How to stop lateral movement

Implementing certain preventive measures can significantly increase the difficulty for attackers to perform lateral movement:

• Conducting penetration testing: Organizations can employ ethical hackers to perform penetration testing, which involves thoroughly examining the network for vulnerabilities and attempting to infiltrate it without being detected. By sharing their findings, these hackers help the organization address and fix the security flaws that were exploited.

• Embracing Zero Trust security: This network security philosophy operates on the assumption that no user, device, or connection is inherently trustworthy. It requires continual re-authentication of both users and devices and adopts a least-privilege approach to access control. Furthermore, Zero Trust divides networks into smaller segments, making it harder for attackers to escalate privileges and easier for security administrators to detect and isolate initial infections. Access control is a fundamental part of this strategy.

• Employing endpoint security: Regularly scanning endpoint devices such as desktop computers, laptops, and smartphones using anti-malware software, alongside other security technologies, is crucial to bolster overall security measures.

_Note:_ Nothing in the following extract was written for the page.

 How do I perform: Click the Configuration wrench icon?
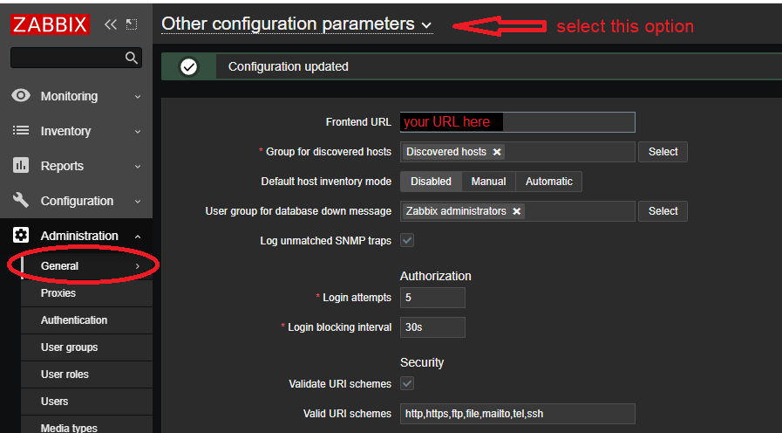[21, 201]
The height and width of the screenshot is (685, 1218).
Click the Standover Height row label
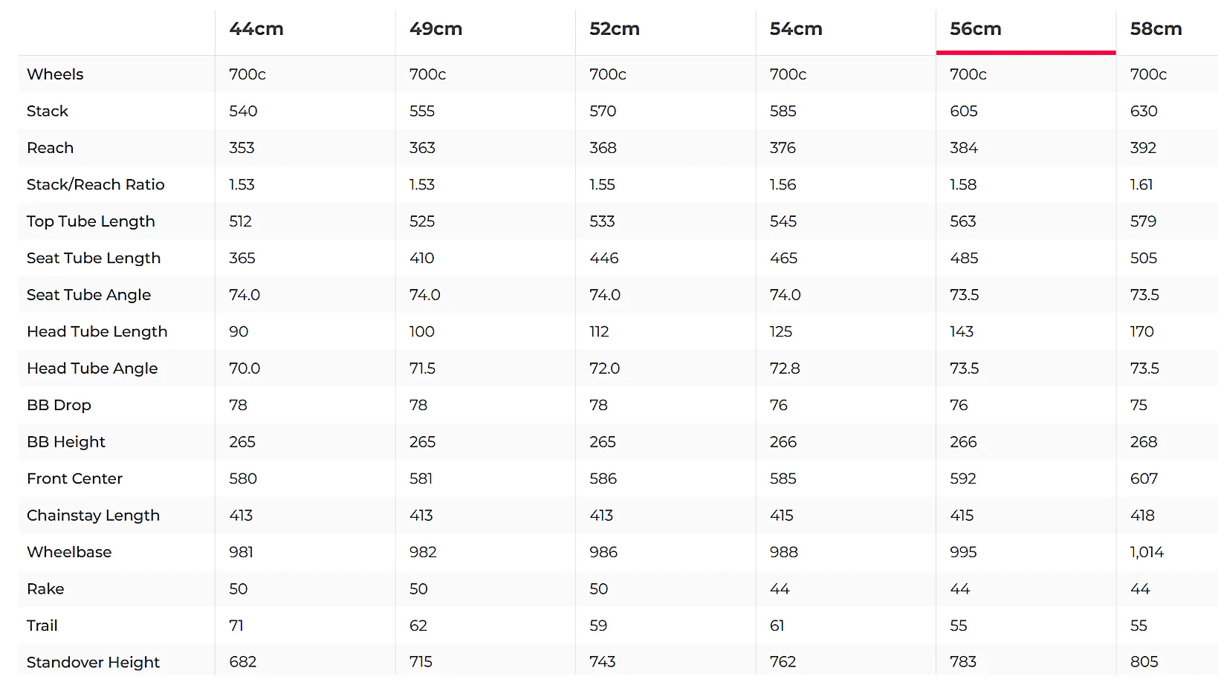click(93, 662)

• Implementing Identity and Access Management (IAM): Effective IAM involves closely managing user privileges, ensuring they are strictly aligned with their requirements. Granting excessive privileges increases the severity of potential account takeovers. Additionally, incorporating two-factor authentication (2FA) can impede lateral movement. With 2FA, compromising an account requires not only the user’s credentials but also the theft of the secondary authentication token, which poses a more significant challenge for attackers.

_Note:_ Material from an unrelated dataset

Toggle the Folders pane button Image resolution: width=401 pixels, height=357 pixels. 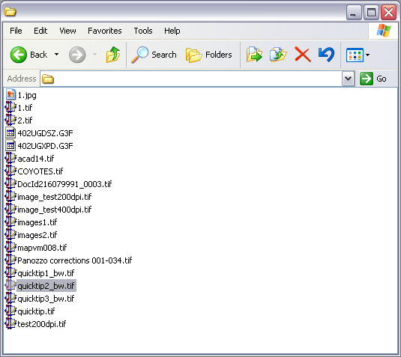(x=209, y=55)
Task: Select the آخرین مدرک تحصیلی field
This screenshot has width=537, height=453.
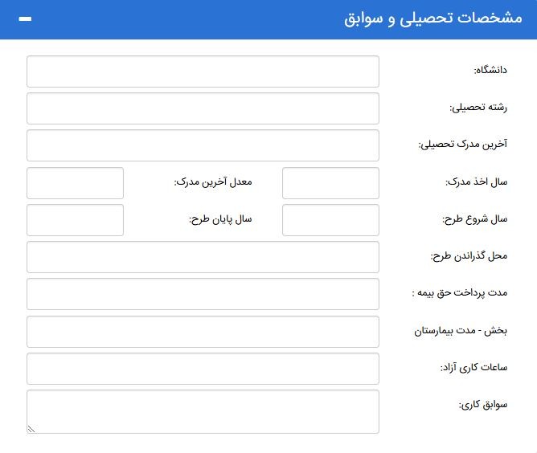Action: click(x=203, y=145)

• Utilizing Toffs One: Toffs One offers a comprehensive solution that combines networking services with Zero Trust security. By integrating with identity management and endpoint security solutions, Toffs One replaces the need for multiple security products with a unified platform. This platform effectively prevents lateral movement and safeguards against other types of attacks. To learn more about Toffs One, visit their website.

By implementing these measures, organizations can enhance their security posture and mitigate the risks associated with lateral movement and other cyber threats.